Si les habitants de l'Agglomération ont désigné ceux qu'ils souhaitaient voir prendre en charge l'avenir du territoire, en modifiant la donne, la presse locale ne semble pas avoir remarqué qu'une
nouvelle histoire va s'écrire. Avec d'autres personnages, d'autres méthodes, d'autres perspectives.
Deux pleines pages permettent à des acteurs locaux d'exprimer les raisons de leurs échecs, sans se remettre eux même en cause, en désignant toujours le même responsable, Rémi Pauvros :
Pour la première, la perte de Jeumont est due à la bêtise des habitants qui n'ont rien compris à ses actions.
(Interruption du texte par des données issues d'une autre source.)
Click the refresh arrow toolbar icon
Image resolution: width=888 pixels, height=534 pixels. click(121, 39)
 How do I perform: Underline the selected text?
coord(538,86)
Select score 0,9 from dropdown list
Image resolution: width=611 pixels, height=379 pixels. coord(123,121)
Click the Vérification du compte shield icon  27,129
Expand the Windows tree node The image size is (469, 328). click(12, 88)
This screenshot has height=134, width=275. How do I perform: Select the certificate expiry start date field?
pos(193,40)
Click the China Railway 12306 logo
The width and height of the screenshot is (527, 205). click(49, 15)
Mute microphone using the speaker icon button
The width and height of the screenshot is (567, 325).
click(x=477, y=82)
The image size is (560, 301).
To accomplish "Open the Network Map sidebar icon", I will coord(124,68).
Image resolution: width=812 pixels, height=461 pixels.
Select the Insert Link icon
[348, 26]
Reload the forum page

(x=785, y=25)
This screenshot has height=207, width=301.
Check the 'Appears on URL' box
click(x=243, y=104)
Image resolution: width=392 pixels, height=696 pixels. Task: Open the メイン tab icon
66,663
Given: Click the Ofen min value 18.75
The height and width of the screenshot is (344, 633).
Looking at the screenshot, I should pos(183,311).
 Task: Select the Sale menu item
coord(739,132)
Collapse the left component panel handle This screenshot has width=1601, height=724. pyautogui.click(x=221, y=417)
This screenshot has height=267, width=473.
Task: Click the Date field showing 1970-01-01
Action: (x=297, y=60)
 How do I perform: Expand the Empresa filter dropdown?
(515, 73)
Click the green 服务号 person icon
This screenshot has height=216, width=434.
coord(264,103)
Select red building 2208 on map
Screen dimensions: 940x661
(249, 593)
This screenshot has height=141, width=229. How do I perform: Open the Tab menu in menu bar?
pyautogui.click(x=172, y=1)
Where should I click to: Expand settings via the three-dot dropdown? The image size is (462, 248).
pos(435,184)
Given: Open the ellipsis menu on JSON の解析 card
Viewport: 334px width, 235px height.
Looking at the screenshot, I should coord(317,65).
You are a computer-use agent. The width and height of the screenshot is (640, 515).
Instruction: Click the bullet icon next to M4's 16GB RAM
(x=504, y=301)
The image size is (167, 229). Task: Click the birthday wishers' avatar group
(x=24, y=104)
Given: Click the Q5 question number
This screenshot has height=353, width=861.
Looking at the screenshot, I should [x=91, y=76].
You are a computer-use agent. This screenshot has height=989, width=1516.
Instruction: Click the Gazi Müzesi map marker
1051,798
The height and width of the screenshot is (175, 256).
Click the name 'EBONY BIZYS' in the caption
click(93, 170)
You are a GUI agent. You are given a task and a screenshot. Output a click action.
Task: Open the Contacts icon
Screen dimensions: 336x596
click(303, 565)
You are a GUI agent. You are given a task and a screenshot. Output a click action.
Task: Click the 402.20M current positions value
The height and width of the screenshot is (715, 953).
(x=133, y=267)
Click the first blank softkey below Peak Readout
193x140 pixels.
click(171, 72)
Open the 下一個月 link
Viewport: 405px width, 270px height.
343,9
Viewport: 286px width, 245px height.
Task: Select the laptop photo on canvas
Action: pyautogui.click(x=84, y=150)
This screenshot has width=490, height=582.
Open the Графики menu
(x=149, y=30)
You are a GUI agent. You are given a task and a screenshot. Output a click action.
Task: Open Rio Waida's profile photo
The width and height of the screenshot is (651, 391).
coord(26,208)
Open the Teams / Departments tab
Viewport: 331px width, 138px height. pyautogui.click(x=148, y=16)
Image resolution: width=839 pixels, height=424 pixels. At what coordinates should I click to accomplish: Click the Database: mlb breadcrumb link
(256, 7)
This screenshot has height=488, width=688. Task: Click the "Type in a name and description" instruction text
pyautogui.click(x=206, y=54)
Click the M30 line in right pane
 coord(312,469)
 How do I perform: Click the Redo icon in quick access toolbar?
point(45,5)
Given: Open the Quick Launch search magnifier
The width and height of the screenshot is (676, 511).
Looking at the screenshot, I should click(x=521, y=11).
Pour le second, la défaite proviendrait de la duplicité du PS incapable de tenir ses accords.
Pour le troisième, l'élargissement de l'offre hôtelière s'inscrirait dans une volonté de détruire le commerce du centre ville,
Pour le dernier, la dégringolade de l'USM serait due à un complot qui l'a d'abord asphyxié financièrement avant de l'exclure
A aucun moment ils ne se remettent en cause. Un peu comme si l'entraineur de Chelsea déclarait : "On aurait pu gagner si nos adversaires n'avaient réussi à nous battre"
Bref les perdants désignent les vainqueurs comme responsables sans évoquer leurs propres responsabilités
Et surtout, comme eux, la presse locale a oublié un évènement pourtant éclatant pour ceux qui veulent voir la REALITE : les habitants du
territoire ont tourné la page en tournant le dos aux perdants. Cela est possible parce qu'ils croient ce que leurs yeux leur montrent . Que Maubeuge a bougé et qu'elle entend gagner
désormais.
Que le territoire change en bien est aussi une réalité. Quand on pense qu'un journal local, de ses fenêtres, peut voir cette réalité sur le quartier de la gare ! Ouvrir deux
pages aux gagnants serait légitime. Ne serait-ce que pour enfin montrer que la réalité d'aujourd'hui est positive.